[PROMPT] Convert every line of the records below into a Markdown table with two columns, Row and Line, numbering the rows and skipping any blank lines. Leave the pictures out of the table.

## START TASK INPUT

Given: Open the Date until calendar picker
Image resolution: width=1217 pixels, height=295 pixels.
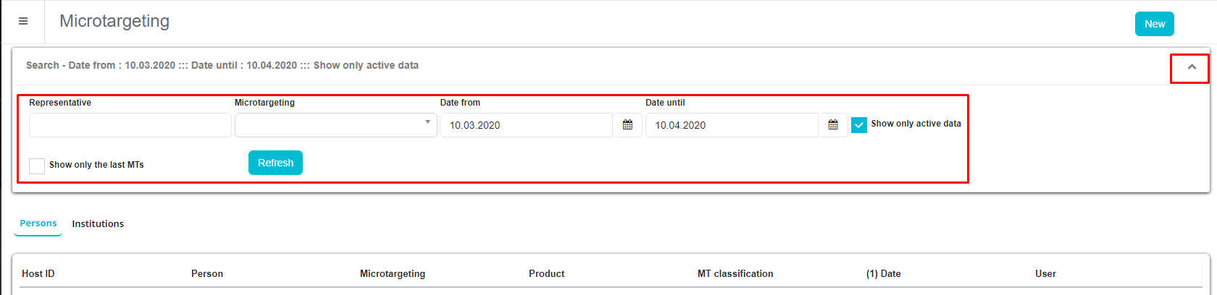Looking at the screenshot, I should coord(833,125).
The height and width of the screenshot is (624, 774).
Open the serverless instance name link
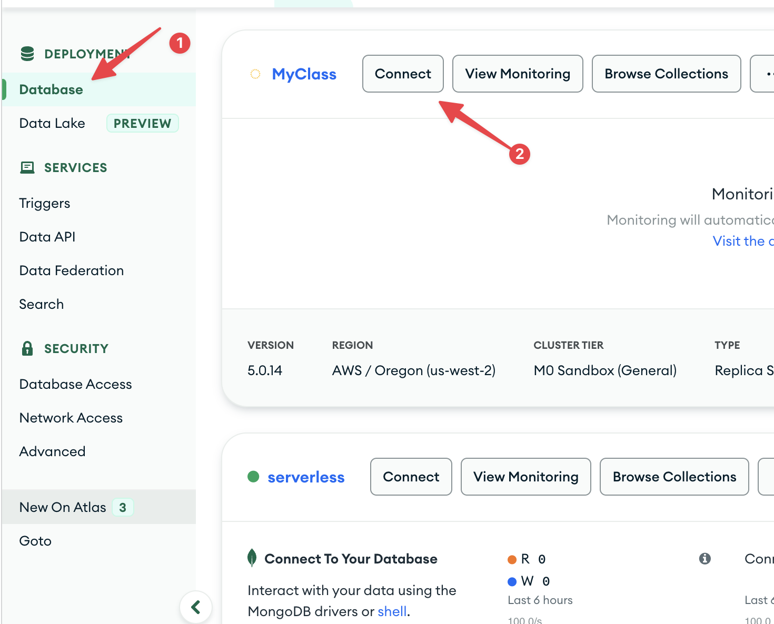[x=306, y=477]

## END TASK INPUT

[RESULT OF THE TASK]
| Row | Line |
|---|---|
| 1 | Given: Open the Date until calendar picker |
| 2 | Image resolution: width=1217 pixels, height=295 pixels. |
| 3 | Looking at the screenshot, I should coord(833,125). |
| 4 | The height and width of the screenshot is (624, 774). |
| 5 | Open the serverless instance name link |
| 6 | [x=306, y=477] |